This work addresses the question of why linear recurrent memory units are effective in partially observable reinforcement learning by proposing two classes of linear filters that offer theoretical justification. The first class exactly reproduces the pre-softmax logits of the belief state in a hidden Markov model (HMM), while the second achieves near-zero state decoding error under nearly deterministic transitions. This study establishes the first theoretical foundation for the empirical success of linear recurrent memory in this setting, proving that such representations constitute sufficient statistics for learning optimal policies. The framework is further extended to action-conditioned HMMs. Empirical evaluations confirm the efficacy of the proposed filters and demonstrate their strong feature extraction capabilities in small-scale reinforcement learning environments.

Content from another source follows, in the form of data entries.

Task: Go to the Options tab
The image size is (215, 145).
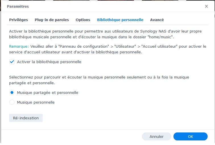Action: point(83,20)
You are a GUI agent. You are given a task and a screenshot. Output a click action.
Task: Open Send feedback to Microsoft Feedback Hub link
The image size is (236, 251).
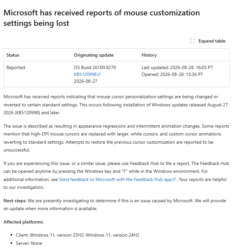[115, 179]
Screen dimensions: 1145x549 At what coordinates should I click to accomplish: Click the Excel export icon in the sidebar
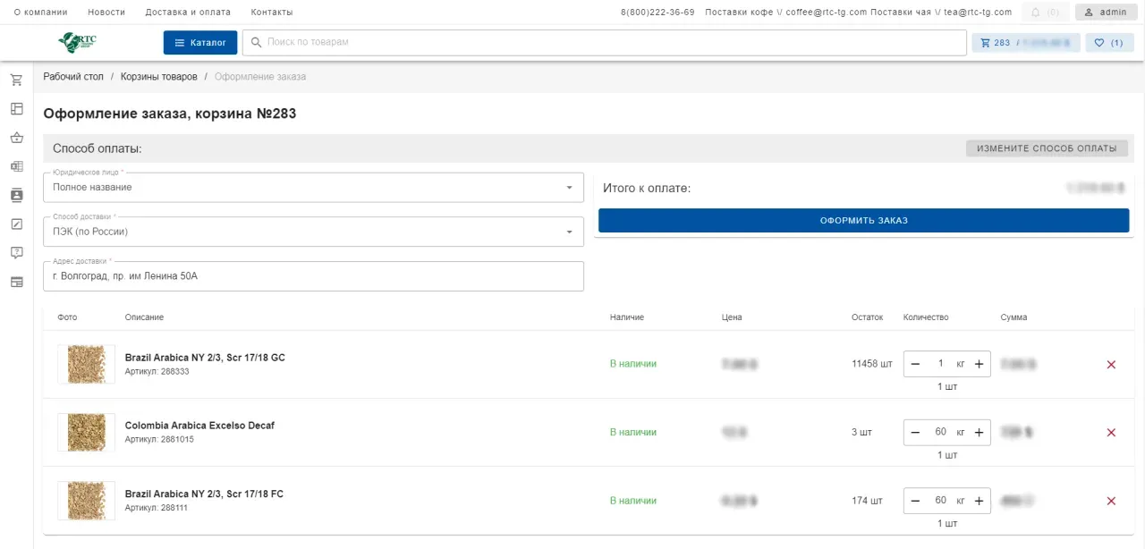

The family of linear recurrent neural networks has shown strong performance as recurrent memory units in partially observable reinforcement learning. We provide a theoretical justification for their empirical effectiveness by constructing and studying two linear filters: (i) the first exactly reproduces the pre-softmax logits of the belief vector in a hidden Markov model (HMM) under a deterministic transition matrix, thereby serving as a sufficient statistic for optimal policy learning, (ii) the second achieves vanishing state-decoding error under a nearly deterministic transition matrix, thus reducing state ambiguity to near zero. The results extend to action-controlled HMMs, where the corresponding linear filters become time-varying with action-dependent dynamics. We illustrate our main results through numerical experiments and further show that the constructed linear filter serves as a strong feature extractor in a small reinforcement learning game.